Saturday, 17 June 2017

After Grenfell Tower, don't forget Ronan Point

Earlier this week the 23 storey Grenfell Tower was consumed by fire. Almost fifty years earlier on the other side of London a similar tragedy occurred, involving another block of flats. On the morning of the 16th of May 1968, only a couple of months after it had been completed, a gas explosion at Ronan Point in Newham caused the partial collapse of the 22-storey building resulting in four deaths. Now Grenfell Tower has been the scene of an even worse catastrophe.

Ronan Point

The Ronan Point disaster marked a watershed in the history of post-war British housing. For over a decade tower blocks had been embraced by the government as a convenient and (more importantly) cheap means of rehousing the ‘slum-dwellers’ of the country. So like a drab and grey fungus these structures broke out in our cities, blighting the urban landscape with horrifying rapidity. Established communities were swept away and replaced by ‘streets in the sky’, whether or not people actually wanted to live vertically. But the public became far warier of these behemoths after the Ronan Point disaster and the subsequent discovery that many other tower blocks had been poorly constructed. In order to save money many construction companies had built them as cheaply as possible. At Ronan Point the joints were stuffed with newspapers instead of cement. Practices such as these were false economy though, as many towers would be demolished over the following years. And though building regulations became more rigorous after 1968 this did not halt the demise of the tower block in Britain. While I personally would be delighted to see every last post-war atrocity, whether council estate, office block or urban bypass, destroyed it still remains true that the British people were failed in that era. For all the marvellous achievements of the welfare state after the war, the devastation of Britain’s cities remains an unforgivable crime. Our urban areas were degraded into inhuman wastelands, while the buildings erected in their place failed to even remain upright.

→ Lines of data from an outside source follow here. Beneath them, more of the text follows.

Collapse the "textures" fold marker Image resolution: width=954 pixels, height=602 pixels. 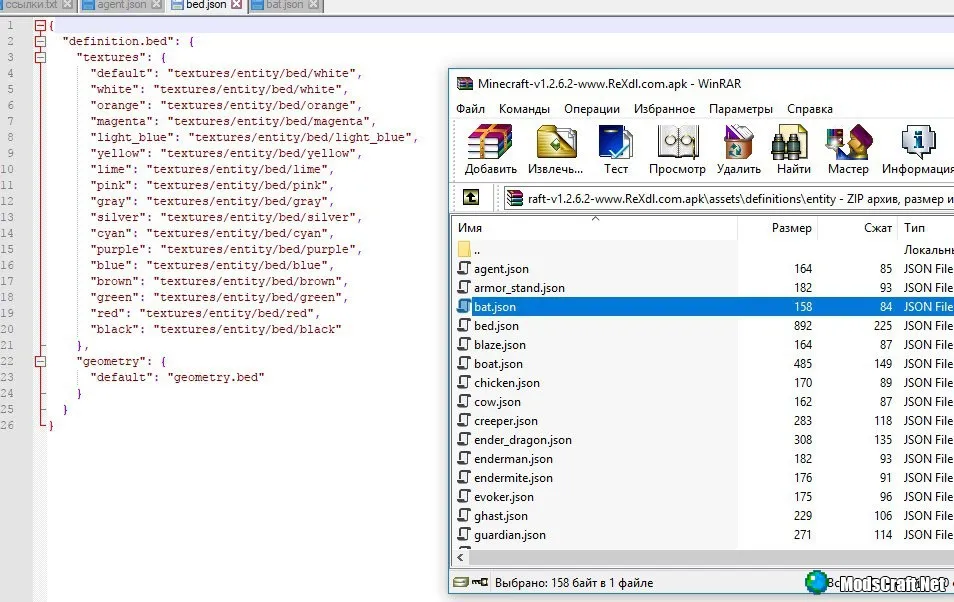point(40,57)
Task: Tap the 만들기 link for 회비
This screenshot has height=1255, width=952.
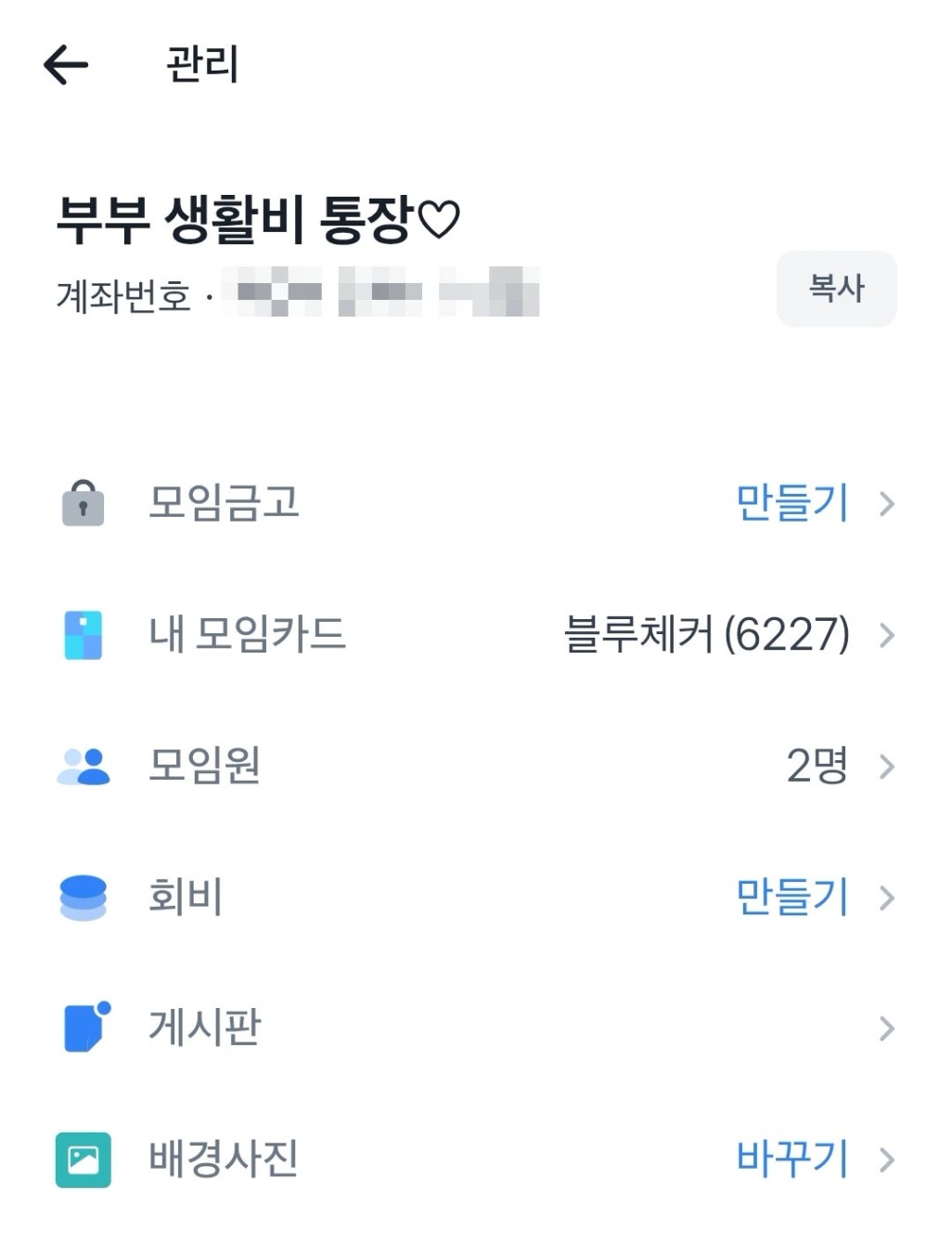Action: click(792, 898)
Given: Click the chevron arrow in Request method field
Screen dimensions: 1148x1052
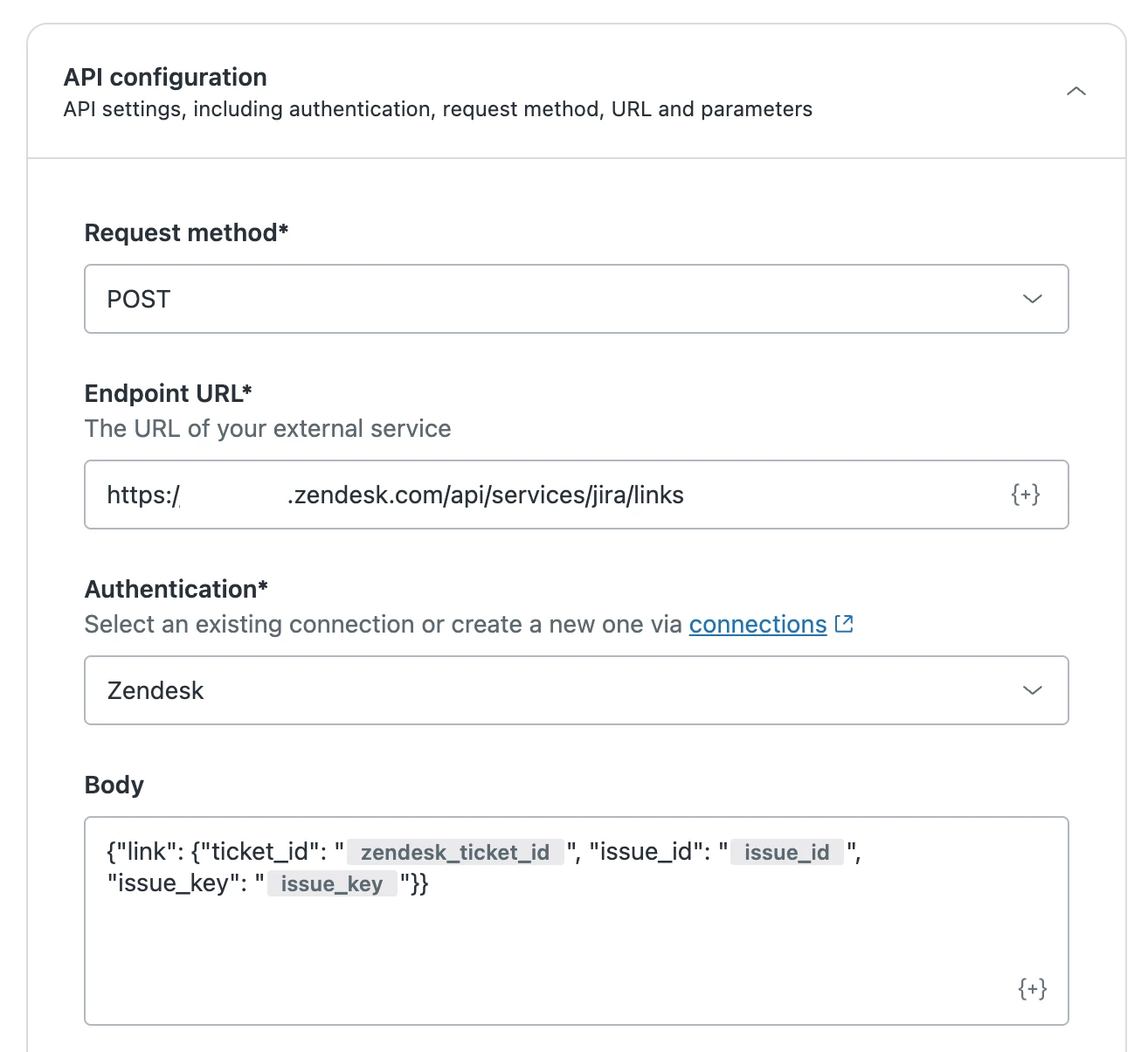Looking at the screenshot, I should tap(1033, 299).
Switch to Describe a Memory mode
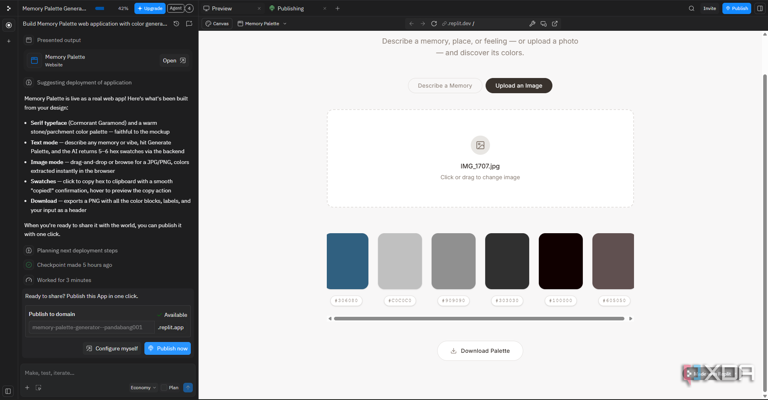The image size is (768, 400). [445, 86]
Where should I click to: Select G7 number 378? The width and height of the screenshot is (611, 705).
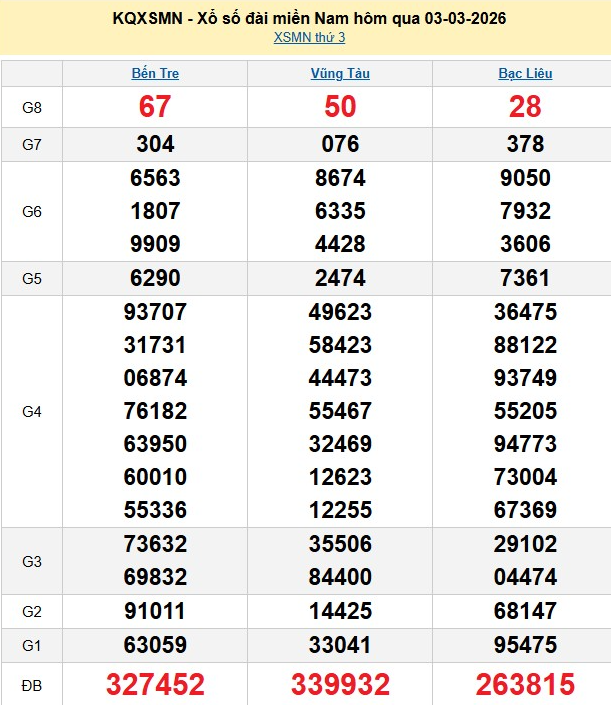[x=525, y=144]
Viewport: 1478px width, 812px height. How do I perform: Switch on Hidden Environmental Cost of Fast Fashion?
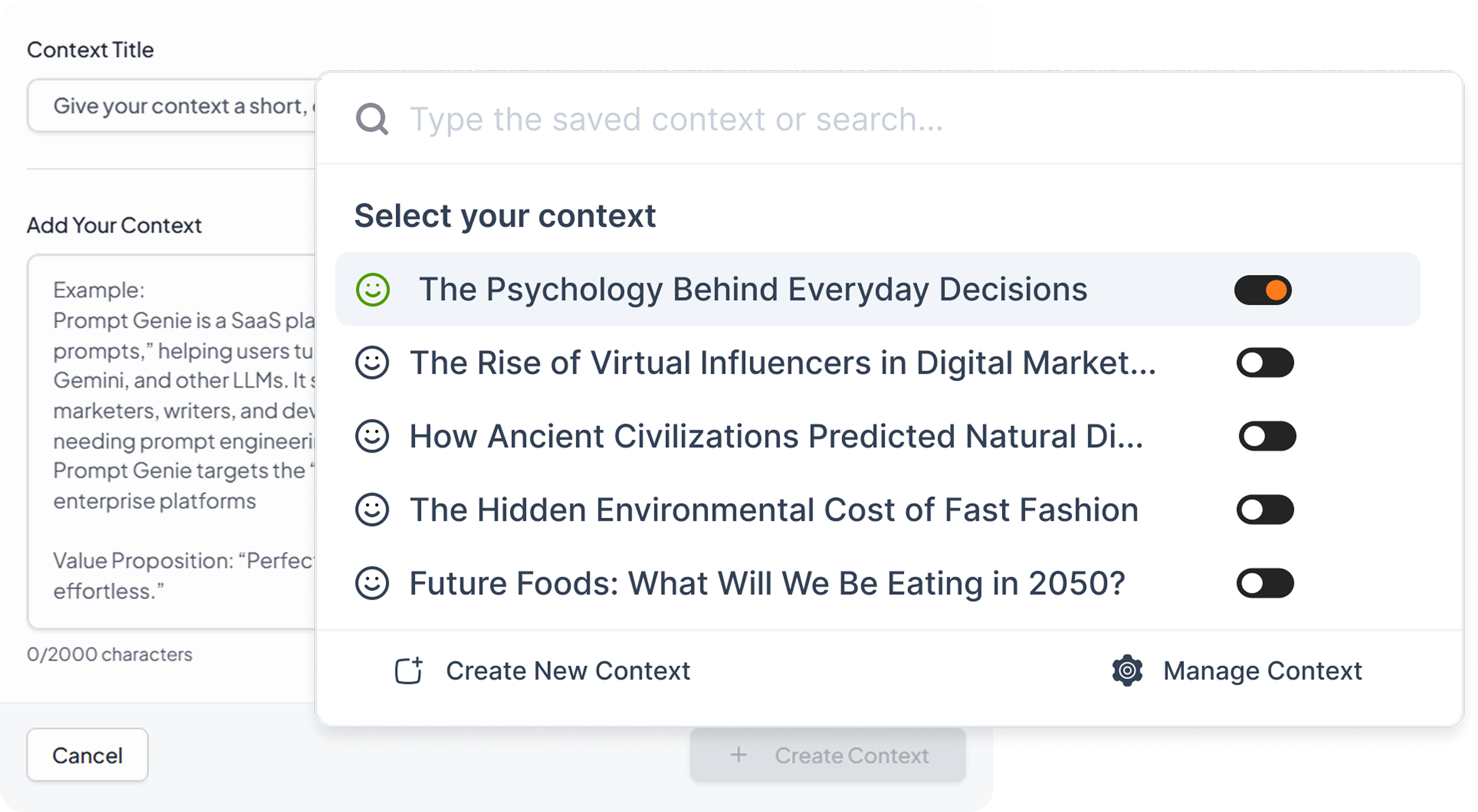pyautogui.click(x=1265, y=510)
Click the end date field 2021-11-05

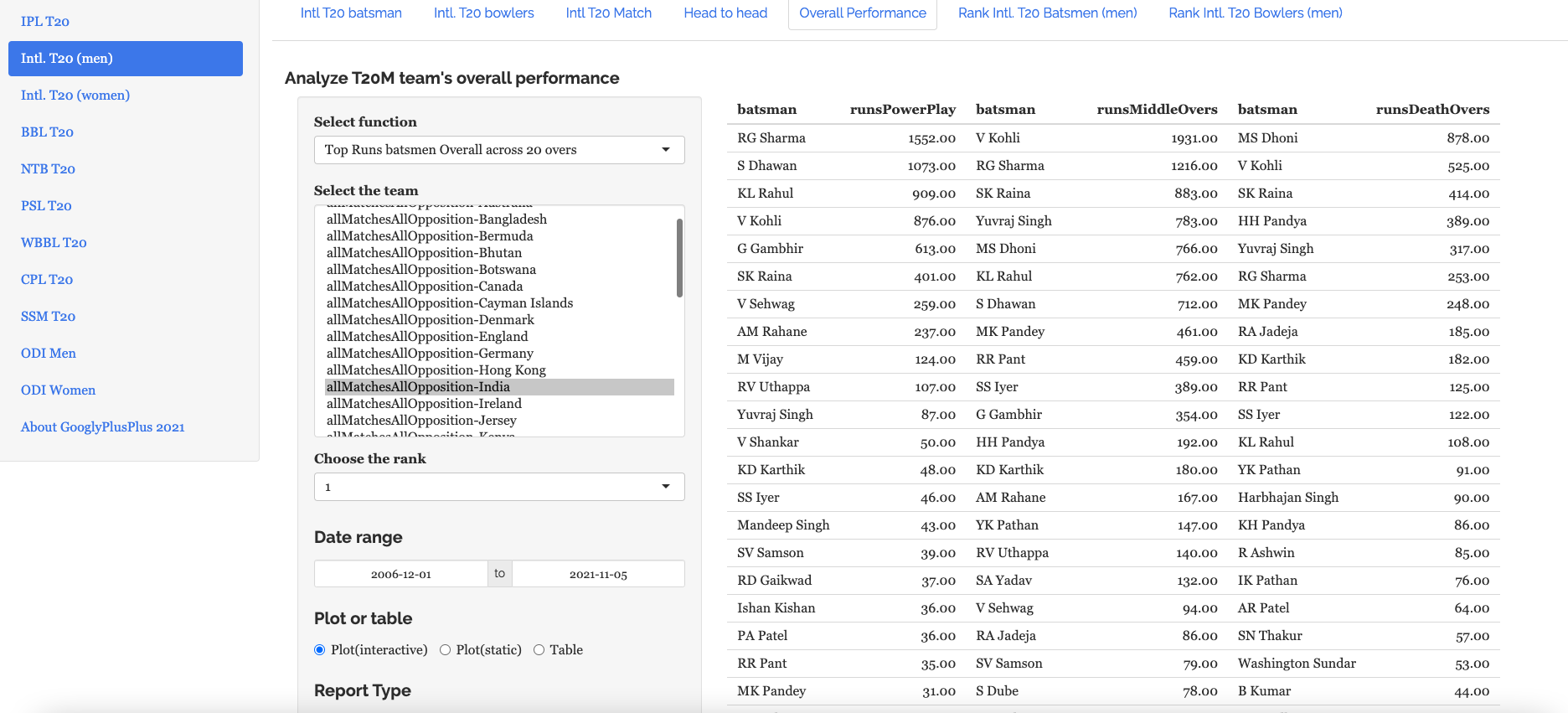pos(598,574)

Grenfell Tower began to be constructed in 1972, and so benefitted from improved building regulations in the wake of Ronan Point. Yet in 2017 it still, quite literally, went up in flames. It seems that the aluminium cladding recently installed on the structure was responsible for its conflagration. This cladding had not been in place long, only several years. It was installed on the behest of the local council, in order to tart up the drab structure so as not to offend the wealthy residents of nearby Holland Park and Notting Hill. Even more outrageously the council paid around £12.8 million to have it renovated, while ignoring the social problems behind the facade. At this stage the official death toll stands at 30, but it will certainly rise over the following weeks. Regardless of how many died though, their blood is on the hands of Kensington Council, who prioritised the tastes of their wealthiest citizens over the safety of their poorest.


From the 1950’s on the people of Britain have been let down. Our historic city-centres were torn apart and replaced by the alien and dreary environments now so unfortunately familiar to us. In 1967 four people were literally killed by post-war construction. The good intention to improve people’s lives did not prevent irresponsible cost-cutting. But although it doesn’t justify the deaths, at least then there was an altruistic, if paternalistic, attitude to help the disadvantaged. Behind the tragedy at Grenfell Tower lay no such admirable intentions. Embarrassed by the hulking structures under its administration, Kensington Council tried to prettify them. No matter how dismal conditions might be behind the cladding as long as the wealthy neighbours weren’t offended. It’s a sign of how much things have changed since the collapse of the post-war consensus. But despite that, in both cases the authorities sought to cut expenses. What they saved in financial expense though they paid for in lives.